The present invention concerns a folding bellows arrangement for a tripod joint unit, comprising a folding bellows and an adapter ring, and also concerns a suitable adapter ring.
Tripod joint units have joint outer parts whose outer circumference on the opening side has a trefoil shape in cross-section, in other words have three projections and three recesses with uniform angular spacing around the circumference corresponding to the tripod arrangement of trunnions and rollers of the joint inner part. The joint outer parts thus have lobular and flat regions and transition regions between the lobular and flat regions. Consequently, joint outer parts designed in this way do not provide the prerequisites for direct mounting of rotationally symmetric folding bellows, because the folding bellows, which are typically produced by blow-molding from tube sections, can only be made essentially rotationally symmetric, where even the forming of thickened areas for the collar region requires special measures.

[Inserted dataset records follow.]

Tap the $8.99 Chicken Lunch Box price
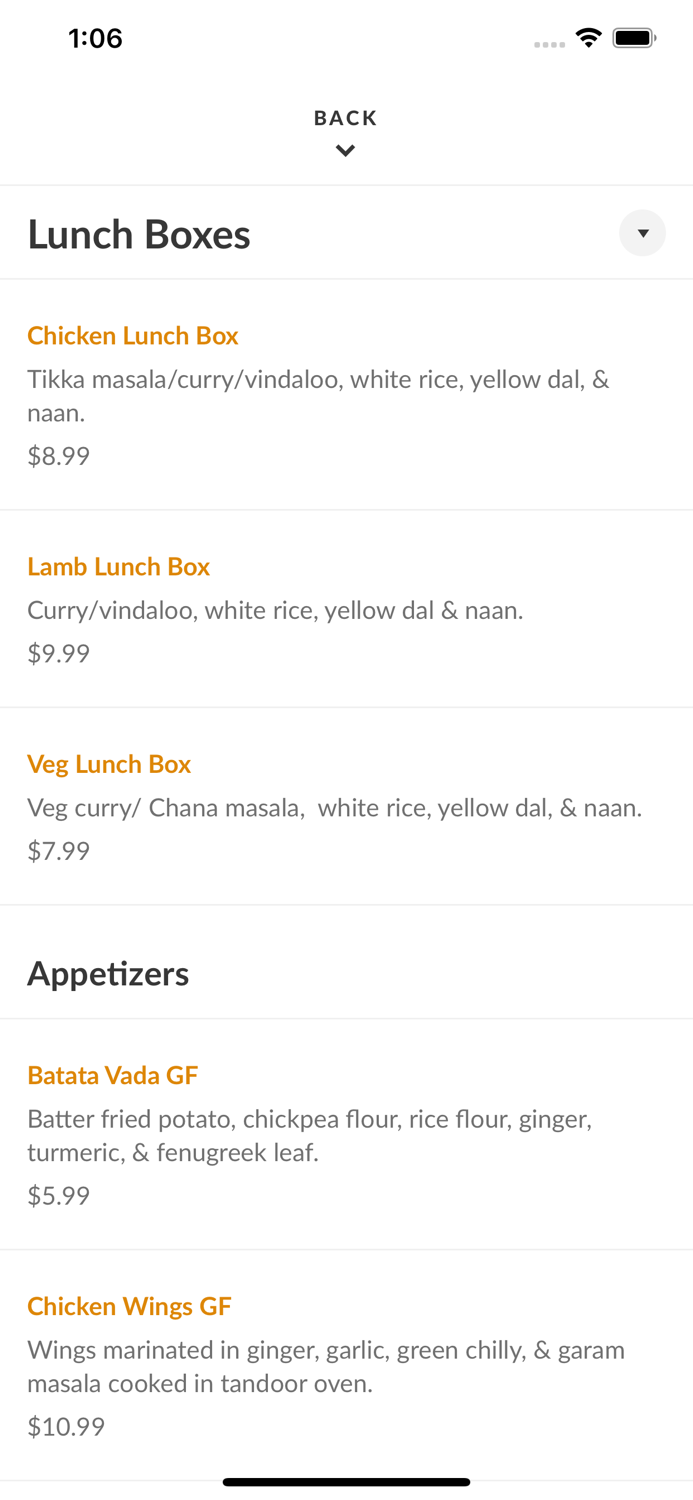The width and height of the screenshot is (693, 1500). pos(59,456)
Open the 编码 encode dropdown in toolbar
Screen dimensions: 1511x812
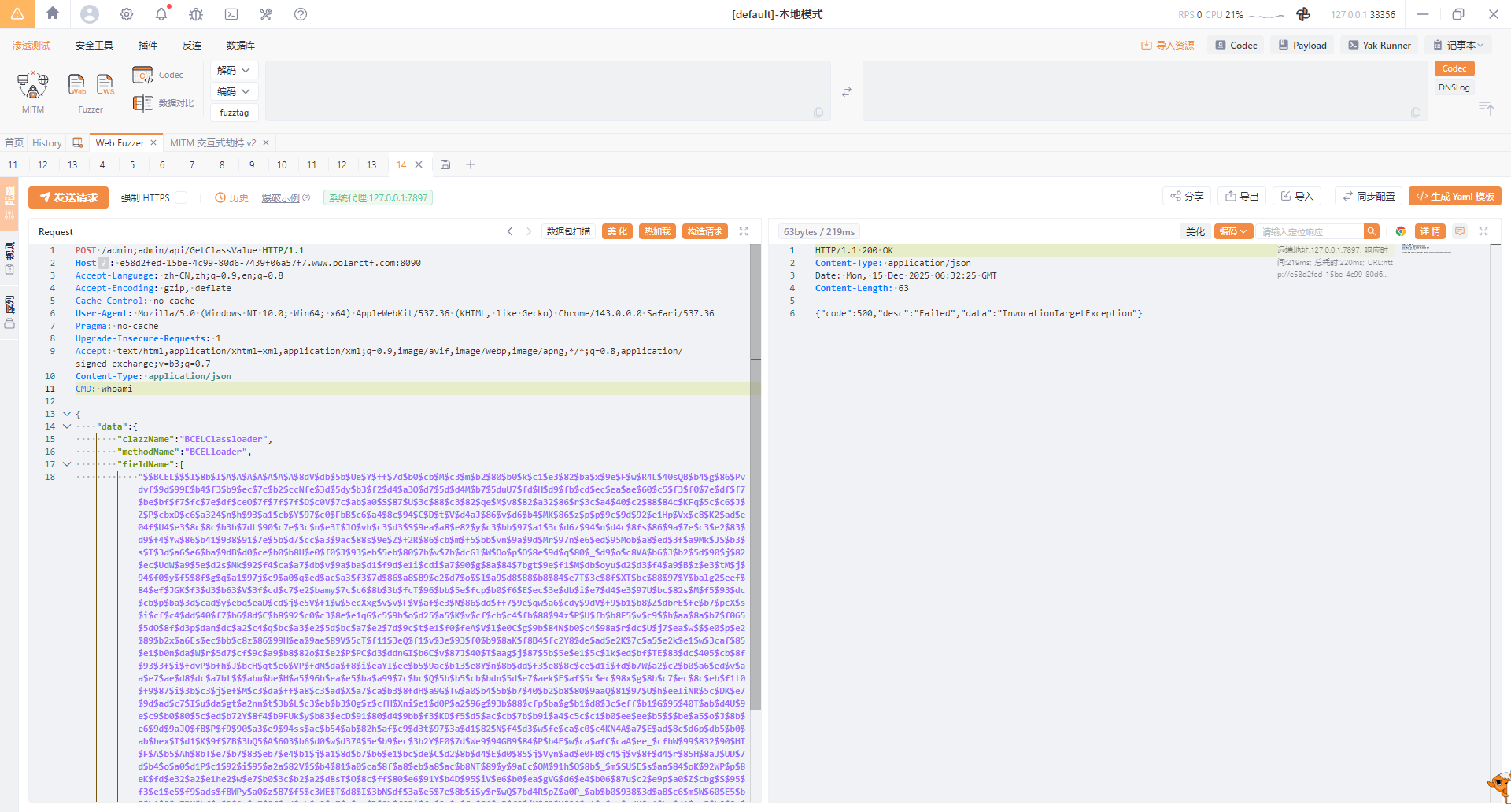click(234, 91)
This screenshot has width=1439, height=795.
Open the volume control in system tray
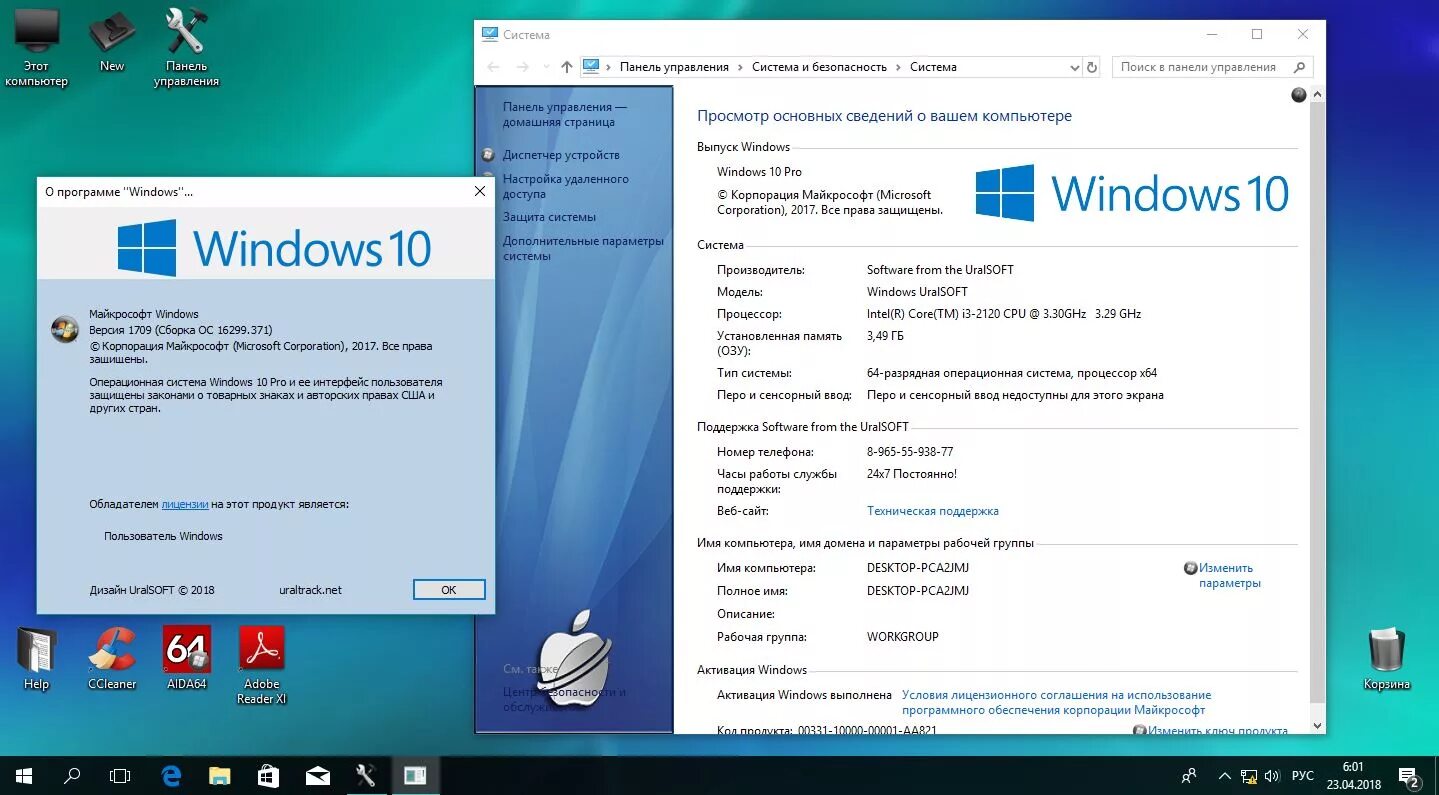(1271, 775)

For this reason, it is customary to use folding bellows arrangements which include an adapter ring and a folding bellows, wherein the adapter ring and the folding bellows can also be joined to one another as a single piece. Here, the appropriately shaped inner surface of the adapter ring can be mounted on the trefoil outer surface of a joint outer part.
DE 10 123,216 A1 discloses such a folding bellows arrangement in which the adapter ring is joined to the bellows section by thermal sealing or gluing. The adapter ring here is designed with radially thickened regions uniformly distributed over the circumference in order to provide appropriate seating on the lobular regions of the joint outer part. Due to this accumulation of material in the corresponding thickened regions, uniform inward radial compression distributed over the circumference is not possible in fastening the folding bellows arrangement onto the joint outer part by means of a binder, which is customarily designed as a collar band or other clamping means. T his can result in uneven sealing between the adapter ring and the joint outer part, so that contaminants can penetrate to the interior of the tripod joint unit.

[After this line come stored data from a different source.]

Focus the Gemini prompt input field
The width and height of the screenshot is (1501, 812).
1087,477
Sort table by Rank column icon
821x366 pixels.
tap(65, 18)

EP 0,915,264 A2 discloses another folding bellows arrangement produced by a blow-molding method, wherein the folding bellows is joined to an adapter ring as a single piece. Viewed in cross-section, the adapter ring here has an inner wall section matched to a joint outer part and a cylindrical outer wall section. Provided between the inner wall sections and the cylindrical outer wall section are resilient radial ribs whose thickness corresponds approximately to the thickness of the wall sections. However, high radial compression for achieving adequate sealing between the adapter ring and the joint outer part in such a design of the adapter ring is limited by the elasticity of said ribs.
U.S. Pat. No. 6,672,596 B2 discloses a folding bellows arrangement incorporating a folding bellows and an adapter means, wherein these are designed as two parts and wherein reinforcing elements, preferably of metal, are placed in the wall sections of the adapter means. This measure is intended to achieve more uniform inward-directed compression when this folding bellows arrangement is fastened onto a joint outer part by means of a binder. Here too, however, the nonuniform arrangement of such reinforcing elements over the entire cross-sectional area of the adapter ring results in only an uneven sealing over the entire circumferential surface between the adapter ring and the joint outer part.

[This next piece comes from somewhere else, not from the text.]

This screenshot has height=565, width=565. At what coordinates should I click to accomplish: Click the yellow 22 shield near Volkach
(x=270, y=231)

Lastly, WO 2005/010,387 A1 discloses a folding bellows arrangement incorporating a folding bellows and an adapter ring, wherein the folding bellows is made of a plastic material that is harder than the material of the adapter ring. Such materials are typically used in accordance with prior art as well. A special design of the geometry of the inner circumference of the adapter ring is intended to provide adequate sealing with the folding bellows arrangement disclosed there.
The object of the present invention is to provide a folding bellows arrangement that is simple to manufacture and that also provides uniform sealing over the entire region between the inner circumferential surface of the adapter ring and the outer circumferential surface of a joint outer part that has a trilobular design.
This object is attained through an inventive folding bellows arrangement for a tripod joint unit, comprised of a folding bellows with a first collar region for attachment to a shaft, a second rotationally symmetric collar region for attachment to a joint outer part and a bellows region arranged between the first and second collar regions, and an adapter ring with an inner surface that is matched in cross-section to the outer contour of the joint outer part, wherein the folding bellows is made of an elastic material, characterized in that the adapter ring consists of at least one first and one second plastic material, wherein the first plastic material has a Shore hardness pursuant to ISO 868 that is approximately equal to or higher than that of the material of the folding bellows.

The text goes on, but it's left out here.